Sampling -- Simple Random Sample

Return to the Sampling page

A Simple Random Sample, sometimes referred to as a SRS, is a sample drawn in such a way that every item in the population has an equal chance of being selected. This equal likelihood of being selected must remain essentially true even after some items in the population have been selected. Another way to look at this is that if we are in the middle of the selection process, then knowing that a particular item has already been selected tells us nothing about the likelihood that any other item will be selected next.

For example, in the fall term of 2013 let us say that there were 11,413 registered credit students at the community college. If we have a list of those students, one student per line, then we could use a random number table, or more likely, a random number generator on a computer, to select a sample of 60 students. We would just be selecting items from this long list of students. Each student has an equal chance of being selected for the first spot in our sample. After selecting that student, then the 11,412 remaining students have an equal chance of being selected for the second spot in the sample, and so on. Knowing that any one student has been selected does not help you make any better guess about whether or not some other student has been or will be selected.

We note that even though an approach may "look like" it is a simple random sample, the details of the process may force us to recognize that such is not the case. For example, it is quite easy to get the list of credit students at the community college by just getting the class lists for all credit classes. If we did this we might find that there 35,819 such entries. What if we selected our 60 student sample from that list of 35,819 items? If we are interested in getting a simple random sample of credit students at the college, then this methodology does not work. A student who is enrolled in four classes has four times the likelihood of being selected as does a student registered for just one class. Such an inequality of the likelihood of being selected indicates that this methodology does not give us a simple random sample.
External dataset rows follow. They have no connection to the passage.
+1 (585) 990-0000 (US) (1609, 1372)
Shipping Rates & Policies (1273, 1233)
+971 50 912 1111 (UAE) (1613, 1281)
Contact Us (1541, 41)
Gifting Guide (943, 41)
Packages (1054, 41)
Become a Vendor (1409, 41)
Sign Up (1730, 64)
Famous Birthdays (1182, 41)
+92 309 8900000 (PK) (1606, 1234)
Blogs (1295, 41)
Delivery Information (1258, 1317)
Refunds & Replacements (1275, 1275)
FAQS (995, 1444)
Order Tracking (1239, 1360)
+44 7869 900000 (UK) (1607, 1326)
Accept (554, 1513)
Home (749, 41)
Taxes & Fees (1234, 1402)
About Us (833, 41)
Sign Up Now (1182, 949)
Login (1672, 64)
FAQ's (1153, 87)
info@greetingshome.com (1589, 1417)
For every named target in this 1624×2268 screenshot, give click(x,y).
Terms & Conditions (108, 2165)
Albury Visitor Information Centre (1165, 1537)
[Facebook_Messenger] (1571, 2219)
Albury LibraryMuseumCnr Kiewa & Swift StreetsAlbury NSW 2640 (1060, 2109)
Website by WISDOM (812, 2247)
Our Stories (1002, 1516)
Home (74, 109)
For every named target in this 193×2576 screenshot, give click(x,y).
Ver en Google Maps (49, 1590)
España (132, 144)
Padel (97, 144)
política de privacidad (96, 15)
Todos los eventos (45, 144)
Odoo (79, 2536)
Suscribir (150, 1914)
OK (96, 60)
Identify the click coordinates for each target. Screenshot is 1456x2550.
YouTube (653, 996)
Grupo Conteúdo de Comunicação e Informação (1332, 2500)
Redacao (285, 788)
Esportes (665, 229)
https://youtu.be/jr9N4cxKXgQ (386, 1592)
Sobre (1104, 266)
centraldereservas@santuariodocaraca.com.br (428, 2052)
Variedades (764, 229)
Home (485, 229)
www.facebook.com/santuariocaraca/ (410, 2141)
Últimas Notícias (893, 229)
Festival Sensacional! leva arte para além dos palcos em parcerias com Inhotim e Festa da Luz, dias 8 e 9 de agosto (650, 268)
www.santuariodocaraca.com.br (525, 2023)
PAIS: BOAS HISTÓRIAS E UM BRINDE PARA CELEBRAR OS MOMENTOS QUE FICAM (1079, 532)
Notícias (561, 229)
On the other hand, if we are looking for a simple random sample of "registrations" then this methodology is exactly what we want to do. (We might note that as a researcher we would have to tackle the unlikely but real possibility that the same students might be selected for two different registrations. That may, or may not, be a concern to the researcher.) However, the previous plan, selecting 60 random students first, and then going from there to select a regisitration from those identified students is not going to be a SRS for getting a sample of registrations.

To see how we can do a SRS in R let us consider an example. Table 1 holds 98 values. We will look at a process to randomly select 10 of those values.
The following commands generate that same data in R and both display and summarize the data.

gnrnd4( key1=2765929704, key2=0342313872 )
L1
summary(L1)

The console output from those commands appears in Figure 1.

Figure 1

Figure 1 shows that we have generated the data, now stored in L1, and we can even use that data in a command such as summary(L1).

We can use the command sample( L1, 10, replace=FALSE) to take a sample of size 10 from the values in L1. The commands

samp_1 <- sample( L1, 10, replace=FALSE)
samp_1
samp_2 <- sample( L1, 10, replace=FALSE)
samp_2
samp_3 <- sample( L1, 10, replace=FALSE)
samp_3

will cause R to take three such samples and store them in samp_1, samp_2, and samp_3, respectively. The commands also cause the samples to be displayed. The result, which is almost certainly different from a result you would get if you were to run the commands on your machine, is given in Figure 2.

Figure 2

Indeed, the commands shown in Figure 2 are merely three successive calls to the function sample(), with each call being the identical code sample(L1,10,replace=FALSE). And, yet, the result of each one of the three calls is a different sample of size 10 the original 98 value. [And if you performed the same commands you would, almost certainly, get three other simple random samples.]

This is exactly what we want. Each time we use sample(L1,10,replace=FALSE) we want R to perform a SRS to get a new sample from the data. We should note that the values generated in Figure 2 represent 3 different simple random samples. That does not mean that the three samples do not overlap. In fact the values 89.18, 132.08, and 147.80 appear in both samp_1 and samp_2, the value 177.10 appears in samp_1 and samp_3, while the value 105.20 appears in both samp_2 and samp_3. It is possible for two SRS's to produce the same samples, but this is highly unlikely (unless we play around with the seed of R's random number generator. We will do that below under Setting the Seed.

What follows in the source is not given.